Sunday, November 8, 2009
The Adventure-Writing Process (Basic and Advanced)
These are diagrams/sketches I draw when I'm trying to figure out how I'm gonna write an adventure--(I've censored out stuff my players haven't seen yet on the off chance they'll be able to figure out what any of it's supposed to be).
Basically the idea is to figure out what kind of monsters and items and tricks are going to be in there--and, to some degree--how it's all supposed to fit together.
But enough about me...meanwhile, Mandy is still working on her creepy enchanted forest adventure but has kind of stalled.
Me: So when are you gonna finish writing that adventure?
Mandy: I don't know--I'm scared.
Me: What's scary about it?
Mandy: Well, I just don't know if it's good enough. I mean, I know what kind of things I want to be in the adventure--I know what mood I want, but I don't know how to get it.
Me: Just remember, the people want to imagine the things that you're saying. Like, if you say "There's a giant red mushroom with green spots" the players are gonna imagine a giant red mushroom with green spots because they want to imagine it--they want to play the game and believe it and have fun. You don't have to describe it all. What you really want to do is focus on setting up a situation where the players do the kinds of things the main characters in the kinds of stories you want to use do. Like if it's a Night of the Living Dead thing then you don't have to worry about describing decaying faces and graveyards and all--the players will already be doing that. What you need to do is set up a situation where the players have to like fortify a location and decide who gets the rifle and worry about who they can trust and whatever else people do in those movies.
Mandy: Well I've already got a map and monsters on it, am I done? I mean, there's all these cool items and treasures and I think "Oh, that'd be cool" and I get overwhelmed, I don't know where to put everything.
Me: When you're starting out, just treat the monsters like problems the players need to solve--they're the main thing. The items are there, if the players run into them, it changes the problem a little. Like if you get a sword that is +1 vs. rabbits and the players know there's a rabbit monster one way and a different monster the other way then they'll fight the rabbit monster first. You don't have to make it all make sense on the first go. Just focus on the monsters and stuff like that and then the items are like extras that can change things around if the players find them.
Mandy: Well, then, am I done?
Me: Do the monsters have stats?
Mandy: Well I didn't do that yet...
Me: Well pull out the books and stat up the monsters you're going to use. You might get some ideas while you're doing that. Just having the books there and having to think about that stuff can give you ideas about what else could be in the adventure.
Then Mandy gets a phone call from her sister.
So anyway, while they're keeping me awake at 5am on a Saturday night with their real problems, I'm sitting here trying to think up some good adventure-writing advice for Mandy.
What I want to do is just sit down with her and the stuff she has so far and just go, "Ok, let's do this and this and this..." but then, of course, it wouldn't be as fun for me when it comes time to go through the adventure as a PC.
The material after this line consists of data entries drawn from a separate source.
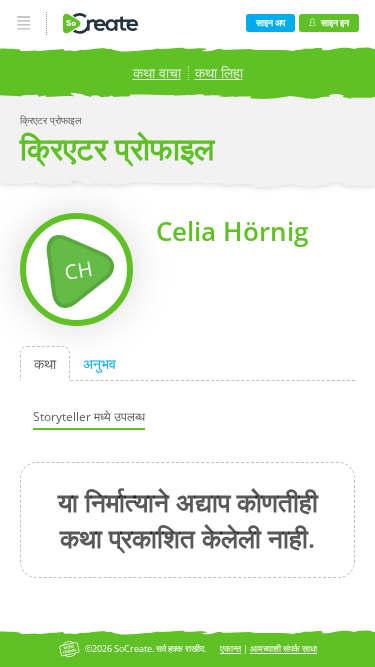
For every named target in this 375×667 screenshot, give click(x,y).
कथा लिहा (219, 72)
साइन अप (270, 22)
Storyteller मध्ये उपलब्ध (89, 415)
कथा (45, 363)
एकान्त (230, 648)
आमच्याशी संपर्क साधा (283, 648)
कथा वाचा (157, 72)
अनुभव (99, 363)
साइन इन (335, 22)
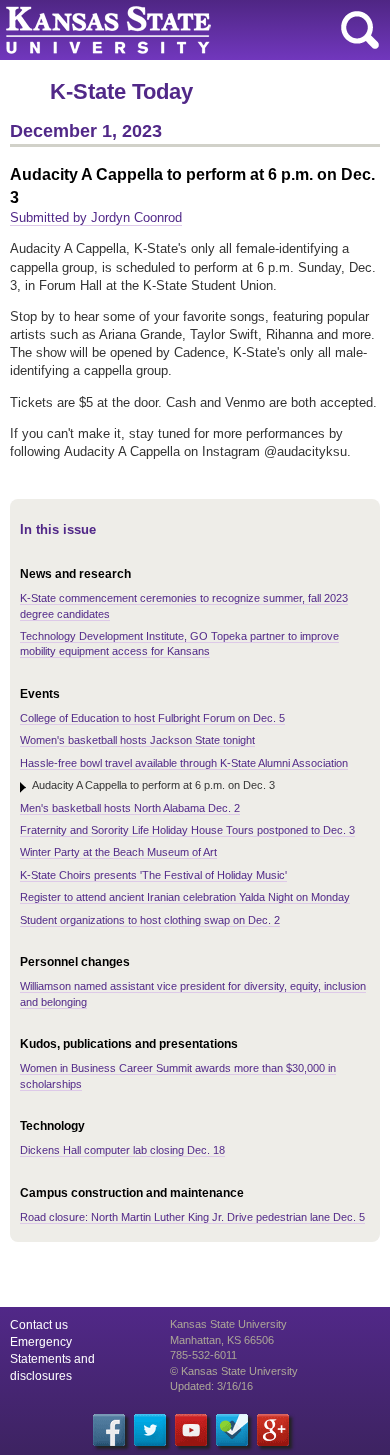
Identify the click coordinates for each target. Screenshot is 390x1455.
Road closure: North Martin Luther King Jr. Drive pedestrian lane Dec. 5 (192, 1217)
Unlike many of us, Mandy didn't spend hours of her youth drawing little boxes on graph paper and filling them with sinkholes and pit traps and crevasses and whatever else was on the Red Box map key and then slowly building up DM expertise from there.
So, anyway, if you can think of any specific ideas about things that could help someone finish off that first adventure, post them here.
What probably won't help is links to pages full of general "how to write an adventure" advice or links to published adventures. We've got lots of that in the house already. What Mandy needs at this point is to simplify the process rather than to have more options laid out for her.
When you're writing your second or third or fourth adventure you can worry about "Hey, why not have a whale's stomach be a dungeon?" and "Why not have a trap that isn't a trap unless the PCs think it's a trap?" Right now the idea is to simply lay out what you need to make an adventure decent and DMable.
Here's an example of a simple tip that worked:
When it was time for Mandy to draw a map, she got a little worried about how to do that right--so I suggested she could print out a map of a forest from a video game and then just change the key and start filling in things she wanted in the forest, and then that'd give her a sort of feel for how maps work.
So, here's where we are:
The adventure has a format (it'll be mostly location-based and mostly linear, I'm guessing.)
The adventure has a setting (a spooky enchanted forest) and it has a map.
The map has monsters in it, and probably one or two distinct "places" within the forest.
Mandy has lots of interesting magic items and ideas she might want to use.
So, if you have any simple ideas about how to seal the deal, or how to tell when an adventure has reached that critical mass where it has enough stuff in it to support at least one session of play, or tricks you can use to push an adventure over that critical mass, post your ideas here.